● Problem to work on
The lines to extract run from the first line of the entries through the line that contains "Given: Click Czytaj"; reproduce exactly those lines and no others.
[Start of Attachment]
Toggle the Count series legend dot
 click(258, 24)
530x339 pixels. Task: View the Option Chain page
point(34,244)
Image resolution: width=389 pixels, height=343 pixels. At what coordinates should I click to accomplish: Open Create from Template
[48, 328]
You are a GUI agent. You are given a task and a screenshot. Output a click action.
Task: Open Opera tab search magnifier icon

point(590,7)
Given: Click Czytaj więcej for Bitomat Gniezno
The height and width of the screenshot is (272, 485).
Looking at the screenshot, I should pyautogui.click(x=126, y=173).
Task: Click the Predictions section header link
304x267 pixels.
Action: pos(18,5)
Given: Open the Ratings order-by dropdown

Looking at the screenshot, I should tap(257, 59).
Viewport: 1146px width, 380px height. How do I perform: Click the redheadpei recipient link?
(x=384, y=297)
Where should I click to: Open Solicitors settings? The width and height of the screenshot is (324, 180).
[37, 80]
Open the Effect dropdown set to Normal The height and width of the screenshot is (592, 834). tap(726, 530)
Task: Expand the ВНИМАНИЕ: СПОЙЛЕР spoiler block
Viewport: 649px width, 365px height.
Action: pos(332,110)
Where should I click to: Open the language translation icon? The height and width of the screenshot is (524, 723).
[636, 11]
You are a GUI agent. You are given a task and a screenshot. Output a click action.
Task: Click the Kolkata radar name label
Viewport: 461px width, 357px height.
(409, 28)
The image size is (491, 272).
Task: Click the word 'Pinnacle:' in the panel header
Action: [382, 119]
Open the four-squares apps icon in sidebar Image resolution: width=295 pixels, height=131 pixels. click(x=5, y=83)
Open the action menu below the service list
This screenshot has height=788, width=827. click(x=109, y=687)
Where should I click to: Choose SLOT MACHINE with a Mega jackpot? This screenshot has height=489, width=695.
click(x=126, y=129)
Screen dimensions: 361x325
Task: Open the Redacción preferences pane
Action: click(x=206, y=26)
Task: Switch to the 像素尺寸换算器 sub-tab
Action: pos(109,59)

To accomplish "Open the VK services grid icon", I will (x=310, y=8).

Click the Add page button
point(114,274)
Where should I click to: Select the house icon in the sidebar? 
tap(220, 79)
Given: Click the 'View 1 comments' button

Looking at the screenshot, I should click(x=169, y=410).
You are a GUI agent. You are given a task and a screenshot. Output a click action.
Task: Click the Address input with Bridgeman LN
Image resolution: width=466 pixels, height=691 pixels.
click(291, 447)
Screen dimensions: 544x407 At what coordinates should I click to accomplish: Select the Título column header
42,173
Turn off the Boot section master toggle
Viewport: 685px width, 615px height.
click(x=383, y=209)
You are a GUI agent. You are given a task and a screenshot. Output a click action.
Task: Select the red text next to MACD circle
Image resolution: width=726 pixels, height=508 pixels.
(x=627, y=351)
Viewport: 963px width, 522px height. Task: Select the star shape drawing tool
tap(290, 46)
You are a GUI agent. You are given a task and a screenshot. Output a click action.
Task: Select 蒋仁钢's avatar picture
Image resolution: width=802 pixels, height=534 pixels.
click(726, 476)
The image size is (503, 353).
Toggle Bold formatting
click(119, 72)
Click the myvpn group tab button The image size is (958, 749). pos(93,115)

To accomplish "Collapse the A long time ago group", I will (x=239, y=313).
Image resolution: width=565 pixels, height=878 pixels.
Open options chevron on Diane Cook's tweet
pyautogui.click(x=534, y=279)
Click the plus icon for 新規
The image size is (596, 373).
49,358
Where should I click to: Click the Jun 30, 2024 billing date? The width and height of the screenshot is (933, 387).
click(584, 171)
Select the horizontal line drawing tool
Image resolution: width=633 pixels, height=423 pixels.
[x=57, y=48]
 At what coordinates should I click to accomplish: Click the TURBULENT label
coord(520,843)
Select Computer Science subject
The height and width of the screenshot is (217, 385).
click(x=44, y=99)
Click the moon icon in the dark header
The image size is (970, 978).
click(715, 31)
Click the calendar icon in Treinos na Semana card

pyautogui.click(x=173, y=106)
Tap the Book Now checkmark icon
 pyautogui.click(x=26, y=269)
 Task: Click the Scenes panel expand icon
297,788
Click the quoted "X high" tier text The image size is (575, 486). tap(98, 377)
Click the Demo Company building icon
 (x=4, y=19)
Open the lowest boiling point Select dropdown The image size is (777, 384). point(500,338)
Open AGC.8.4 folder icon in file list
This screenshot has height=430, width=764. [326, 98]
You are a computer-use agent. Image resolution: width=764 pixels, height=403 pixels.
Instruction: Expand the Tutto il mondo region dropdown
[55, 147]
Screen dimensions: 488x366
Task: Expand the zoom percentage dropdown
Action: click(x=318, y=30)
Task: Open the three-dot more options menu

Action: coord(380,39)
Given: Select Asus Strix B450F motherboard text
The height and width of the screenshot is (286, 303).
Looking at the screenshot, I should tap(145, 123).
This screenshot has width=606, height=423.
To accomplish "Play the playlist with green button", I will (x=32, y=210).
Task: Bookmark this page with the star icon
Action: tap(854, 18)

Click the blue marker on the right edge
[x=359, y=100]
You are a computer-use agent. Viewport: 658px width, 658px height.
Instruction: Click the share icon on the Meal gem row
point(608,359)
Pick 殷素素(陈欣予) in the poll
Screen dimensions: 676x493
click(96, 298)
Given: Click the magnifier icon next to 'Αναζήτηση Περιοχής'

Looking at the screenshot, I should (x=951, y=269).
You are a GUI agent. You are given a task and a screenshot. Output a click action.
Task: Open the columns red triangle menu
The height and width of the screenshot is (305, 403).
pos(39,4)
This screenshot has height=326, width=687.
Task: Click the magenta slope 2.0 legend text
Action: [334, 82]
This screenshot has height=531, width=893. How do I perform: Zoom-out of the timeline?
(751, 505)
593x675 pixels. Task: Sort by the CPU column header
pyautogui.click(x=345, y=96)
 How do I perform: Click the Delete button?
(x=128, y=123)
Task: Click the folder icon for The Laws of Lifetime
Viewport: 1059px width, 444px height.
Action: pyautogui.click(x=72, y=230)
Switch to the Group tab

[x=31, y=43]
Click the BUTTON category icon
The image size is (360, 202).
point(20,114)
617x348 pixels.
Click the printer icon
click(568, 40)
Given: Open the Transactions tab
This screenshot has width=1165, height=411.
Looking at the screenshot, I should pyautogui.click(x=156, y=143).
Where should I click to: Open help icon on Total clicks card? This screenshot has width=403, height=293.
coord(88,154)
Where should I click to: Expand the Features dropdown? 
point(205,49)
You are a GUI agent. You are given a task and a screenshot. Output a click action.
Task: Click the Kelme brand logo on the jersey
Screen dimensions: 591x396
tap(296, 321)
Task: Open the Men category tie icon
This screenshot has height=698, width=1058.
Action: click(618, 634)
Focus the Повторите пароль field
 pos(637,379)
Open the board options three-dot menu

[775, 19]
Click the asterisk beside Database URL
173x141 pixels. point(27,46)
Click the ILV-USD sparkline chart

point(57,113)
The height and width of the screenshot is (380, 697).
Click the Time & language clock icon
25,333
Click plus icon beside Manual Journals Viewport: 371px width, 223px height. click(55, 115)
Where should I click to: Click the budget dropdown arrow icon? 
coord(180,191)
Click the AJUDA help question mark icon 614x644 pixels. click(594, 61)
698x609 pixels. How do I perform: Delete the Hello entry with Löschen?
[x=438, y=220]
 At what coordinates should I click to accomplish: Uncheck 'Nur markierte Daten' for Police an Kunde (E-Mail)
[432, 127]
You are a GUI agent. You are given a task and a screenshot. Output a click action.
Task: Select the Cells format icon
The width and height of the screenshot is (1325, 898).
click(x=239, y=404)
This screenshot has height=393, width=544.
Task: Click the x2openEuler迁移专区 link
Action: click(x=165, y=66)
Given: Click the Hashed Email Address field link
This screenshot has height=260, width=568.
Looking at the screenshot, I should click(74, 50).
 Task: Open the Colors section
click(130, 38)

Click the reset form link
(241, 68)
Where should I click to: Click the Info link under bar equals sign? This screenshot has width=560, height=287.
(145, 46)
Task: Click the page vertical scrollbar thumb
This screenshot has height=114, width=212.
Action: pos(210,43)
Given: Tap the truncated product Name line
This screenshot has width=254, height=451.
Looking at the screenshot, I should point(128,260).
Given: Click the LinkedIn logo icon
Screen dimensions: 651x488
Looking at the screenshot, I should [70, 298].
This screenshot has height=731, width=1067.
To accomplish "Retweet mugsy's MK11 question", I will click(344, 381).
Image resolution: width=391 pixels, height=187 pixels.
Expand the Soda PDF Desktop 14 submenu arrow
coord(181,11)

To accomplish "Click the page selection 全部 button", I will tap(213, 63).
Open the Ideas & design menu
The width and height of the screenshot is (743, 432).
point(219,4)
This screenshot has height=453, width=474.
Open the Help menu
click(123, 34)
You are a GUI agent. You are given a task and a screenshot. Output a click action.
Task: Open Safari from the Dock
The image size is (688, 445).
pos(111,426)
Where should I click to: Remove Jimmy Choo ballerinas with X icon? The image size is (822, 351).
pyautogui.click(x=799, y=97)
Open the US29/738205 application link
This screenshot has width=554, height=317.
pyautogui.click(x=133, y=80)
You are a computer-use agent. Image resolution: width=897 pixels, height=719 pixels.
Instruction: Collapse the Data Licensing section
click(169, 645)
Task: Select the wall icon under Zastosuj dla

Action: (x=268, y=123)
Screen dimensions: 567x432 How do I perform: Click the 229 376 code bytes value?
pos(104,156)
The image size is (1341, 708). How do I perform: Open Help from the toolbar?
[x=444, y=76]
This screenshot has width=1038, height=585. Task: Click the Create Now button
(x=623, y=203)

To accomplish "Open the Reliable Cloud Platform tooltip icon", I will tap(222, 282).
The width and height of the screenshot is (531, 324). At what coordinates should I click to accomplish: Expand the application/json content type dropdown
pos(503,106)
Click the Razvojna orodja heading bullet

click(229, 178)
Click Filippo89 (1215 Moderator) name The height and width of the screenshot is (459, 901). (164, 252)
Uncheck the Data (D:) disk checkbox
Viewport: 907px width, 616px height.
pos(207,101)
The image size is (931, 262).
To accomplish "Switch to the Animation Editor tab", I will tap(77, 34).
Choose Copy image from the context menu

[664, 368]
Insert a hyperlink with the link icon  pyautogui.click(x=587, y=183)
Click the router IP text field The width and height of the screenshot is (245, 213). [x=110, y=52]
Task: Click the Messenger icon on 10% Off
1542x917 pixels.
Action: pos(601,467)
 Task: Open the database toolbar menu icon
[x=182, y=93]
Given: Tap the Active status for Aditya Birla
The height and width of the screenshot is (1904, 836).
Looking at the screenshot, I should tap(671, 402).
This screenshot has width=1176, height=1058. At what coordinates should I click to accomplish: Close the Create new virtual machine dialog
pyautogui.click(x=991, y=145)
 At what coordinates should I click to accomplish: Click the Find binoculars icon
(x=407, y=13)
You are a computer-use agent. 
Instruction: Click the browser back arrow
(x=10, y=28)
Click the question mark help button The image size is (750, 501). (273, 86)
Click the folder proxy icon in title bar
[End of Attachment]
● Result of the exercise
Toggle the Count series legend dot
 click(258, 24)
530x339 pixels. Task: View the Option Chain page
point(34,244)
Image resolution: width=389 pixels, height=343 pixels. At what coordinates should I click to accomplish: Open Create from Template
[48, 328]
You are a GUI agent. You are given a task and a screenshot. Output a click action.
Task: Open Opera tab search magnifier icon

point(590,7)
Given: Click Czytaj więcej for Bitomat Gniezno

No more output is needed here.